Wirtschaft: Stuttgart21 wird teurer und verspätet sich.
Die Stuttgart21 Gegner behalten Recht: Nach Informationen der Zeitschrift „der Spiegel“ werden die Kosten des Bahnprojektes wohl auf auf über 6,5 Milliarden Euro ansteigen und der geplante Fertigstellungstermin 2021 könne auch nicht eingehalten werden. Bis 2009 gingen Schätzungen der Bahn noch von etwa 3 Milliarden Euro aus, am Freitag wurde nun, ausgerechnet kurz nach der überpünktlichen Eröffnung des Schweizer Gotthard-Basistunnels, bekannt, dass sich die Kosten mehr als verdoppeln würden. Gründe hierfür seien unter anderem neue Auflagen für Sicherheit und Lärmschutz, die größere Umplanungen notwendig gemacht haben. Verbaut wurden in dem umstrittenen Großprojekt bisher „nur“ 1,5 Milliarden Euro, weniger als ein Viertel der nun geschätzten Kosten.
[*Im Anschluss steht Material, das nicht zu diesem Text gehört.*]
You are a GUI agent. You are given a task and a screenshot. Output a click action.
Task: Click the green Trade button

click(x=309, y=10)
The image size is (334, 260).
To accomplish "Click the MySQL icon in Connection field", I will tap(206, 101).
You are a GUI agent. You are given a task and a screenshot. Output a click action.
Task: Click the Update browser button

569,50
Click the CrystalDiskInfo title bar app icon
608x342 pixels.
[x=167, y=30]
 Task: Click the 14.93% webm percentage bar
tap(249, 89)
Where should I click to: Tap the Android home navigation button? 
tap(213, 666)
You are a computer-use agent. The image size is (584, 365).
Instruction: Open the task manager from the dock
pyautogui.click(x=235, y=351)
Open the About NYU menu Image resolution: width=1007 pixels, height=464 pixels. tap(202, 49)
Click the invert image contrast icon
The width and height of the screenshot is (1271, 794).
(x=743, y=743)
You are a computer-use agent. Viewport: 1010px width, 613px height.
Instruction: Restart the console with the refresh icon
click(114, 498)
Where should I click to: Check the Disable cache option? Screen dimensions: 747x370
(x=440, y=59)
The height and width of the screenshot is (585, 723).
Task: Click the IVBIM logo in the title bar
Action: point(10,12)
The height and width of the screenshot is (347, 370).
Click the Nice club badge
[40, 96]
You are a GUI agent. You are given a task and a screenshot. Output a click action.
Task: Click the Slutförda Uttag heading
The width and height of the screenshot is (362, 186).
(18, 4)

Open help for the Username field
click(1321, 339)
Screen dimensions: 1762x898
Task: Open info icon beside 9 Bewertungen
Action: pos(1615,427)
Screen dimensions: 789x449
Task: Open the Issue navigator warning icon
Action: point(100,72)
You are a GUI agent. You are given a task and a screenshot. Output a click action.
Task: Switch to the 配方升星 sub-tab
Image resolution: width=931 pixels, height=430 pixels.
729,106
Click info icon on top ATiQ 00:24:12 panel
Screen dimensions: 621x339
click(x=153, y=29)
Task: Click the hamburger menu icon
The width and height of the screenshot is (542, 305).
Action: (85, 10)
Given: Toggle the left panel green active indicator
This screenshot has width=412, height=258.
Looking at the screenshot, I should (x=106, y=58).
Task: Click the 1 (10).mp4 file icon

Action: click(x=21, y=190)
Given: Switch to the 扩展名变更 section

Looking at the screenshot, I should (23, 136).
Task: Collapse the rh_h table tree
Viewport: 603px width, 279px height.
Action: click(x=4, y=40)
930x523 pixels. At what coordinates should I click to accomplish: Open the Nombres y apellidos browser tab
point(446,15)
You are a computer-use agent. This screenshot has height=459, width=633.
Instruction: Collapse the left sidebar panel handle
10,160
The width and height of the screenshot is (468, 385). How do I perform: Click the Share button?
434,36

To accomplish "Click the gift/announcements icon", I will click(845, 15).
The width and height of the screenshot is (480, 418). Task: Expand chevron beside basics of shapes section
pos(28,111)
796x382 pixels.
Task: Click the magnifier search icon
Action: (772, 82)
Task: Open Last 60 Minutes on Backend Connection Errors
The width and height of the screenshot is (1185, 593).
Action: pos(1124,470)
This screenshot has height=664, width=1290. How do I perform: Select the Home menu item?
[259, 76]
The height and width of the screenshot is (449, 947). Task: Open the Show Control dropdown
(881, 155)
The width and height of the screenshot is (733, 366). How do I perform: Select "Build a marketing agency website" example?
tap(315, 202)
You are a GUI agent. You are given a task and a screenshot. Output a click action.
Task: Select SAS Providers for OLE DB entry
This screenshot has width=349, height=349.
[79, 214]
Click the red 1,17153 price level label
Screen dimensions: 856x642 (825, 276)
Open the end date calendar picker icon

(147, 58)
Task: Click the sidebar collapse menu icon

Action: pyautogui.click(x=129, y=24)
Verbrechen: Entführung eines mexikanischen Fußballspielers endet glimpflich. Dem am 28. Mai nach einer Party entführten Fußballspieler Alan Pudilo gelang offenbar bereits am folgenden aus eigener Kraft die Flucht, indem er einen seiner Entführer niederschlug. Die Entführer hatten von Pudilos Familie umgerechnet 300.000$ Lösegeld verlangt, welches nun selbstverständlich nicht gezahlt wurde. Der Mexikaner Alan Pudilo spielt derzeit für die griechische Mannschaft Olympiakos Piräus.